New Microbiome Center to combine UChicago, MBL and Argonne expertise

The University of Chicago, the Marine Biological Laboratory and the U.S. Department of Energy's Argonne National Laboratory announced on May 13 a new partnership called The Microbiome Center, which will combine the three institutions' efforts to understand the identity and function of microbes across environments.

These microbial communities-bacteria, viruses and fungi-affect every ecosystem on earth, including human bodies, oceans, homes and the surrounding land.

The new center dovetails with the White House Office of Science and Technology Policy's National Microbiome Initiative, launched May 13 with the goal of bringing together public and private entities to advance the understanding of microbiome behavior and enable protection and restoration of healthy microbiome function.
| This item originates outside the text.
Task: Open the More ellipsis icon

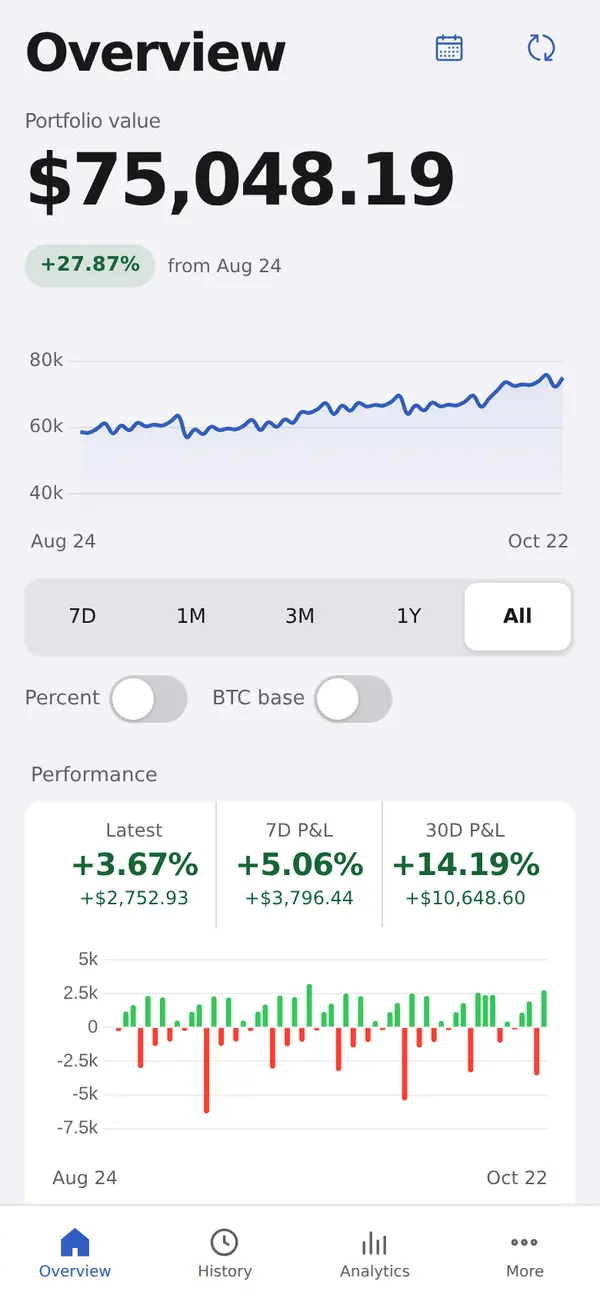Action: [524, 1243]
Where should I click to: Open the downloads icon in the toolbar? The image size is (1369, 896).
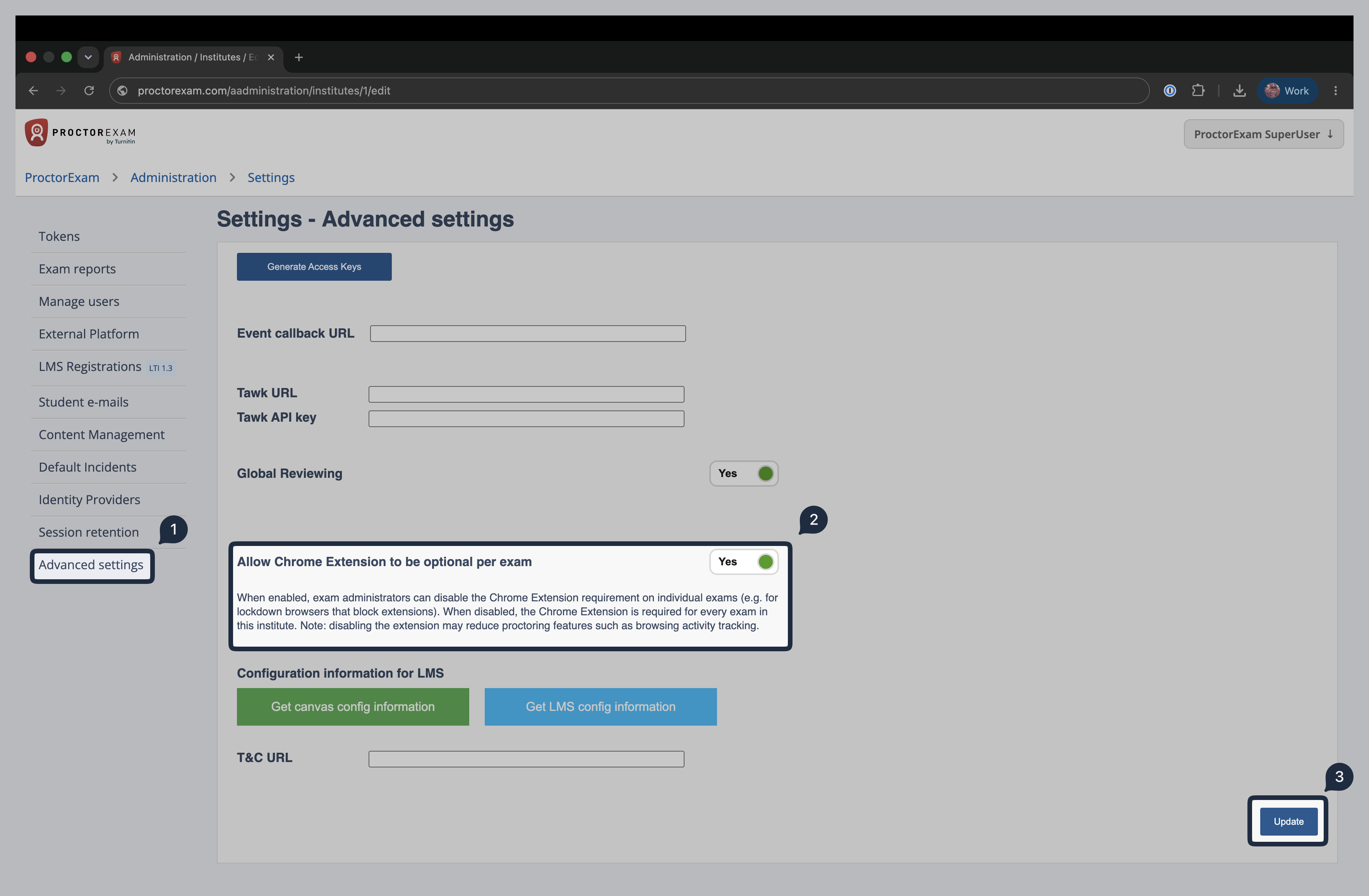pyautogui.click(x=1240, y=91)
"In the past few years we've seen a state change in understanding the roles bacteria play in our world," said Jack Gilbert, who will serve as the center's faculty director. Gilbert, a professor in UChicago's Department of Surgery, has research affiliations at both Argonne and MBL. "This is a unique opportunity to take that knowledge and help drive the next generation of microbiome research forward."

Cyanobacteria from Little Sippewissett salt marsh, Falmouth, Mass. (Image: S. Emil Ruff)
Cyanobacteria from Little Sippewissett salt marsh, Falmouth, Mass. (Image: S. Emil Ruff)

The Microbiome Center aims to support the research community across the three institutions, building on a long tradition of research excellence and collaboration. It also will enable rapid translation to private and clinical sectors, and train a new generation of scientists to take on fundamental questions about the microbiome, Gilbert said.

"The University of Chicago, MBL and Argonne already have conducted some of the most influential research aimed at understanding and characterizing microorganisms," said Argonne Director Peter B. Littlewood. "We want to capitalize on this history and expertise in order to advance our capabilities and explore problems that are critical for modern society."

Marine Biological Laboratory President and Director Huntington Willard said, "This will let us run faster, jump higher, think bigger and tackle the most important questions facing the field, particularly as they impact life in our oceans."

In the past decade, new techniques-many pioneered at the participating institutions-have allowed researchers to peek at the hidden communities of microbes that populate our world by the trillions.

The microbial community structure in dental plaque (Image: Jessica Mark Welch, MBL)
The microbial community structure in dental plaque (Image: Jessica Mark Welch, MBL)

These studies revealed that microorganisms have complex relationships that affect plants, crops and buildings, and are major players in moving carbon and other elements through massive global cycles. Microorganisms also live on and in animals and humans, where they both cause and prevent disease-and also regulate some of our most essential functions.

"A greater understanding of microbial communities could affect everything from medicine to agriculture to marine systems and urban development," Gilbert said.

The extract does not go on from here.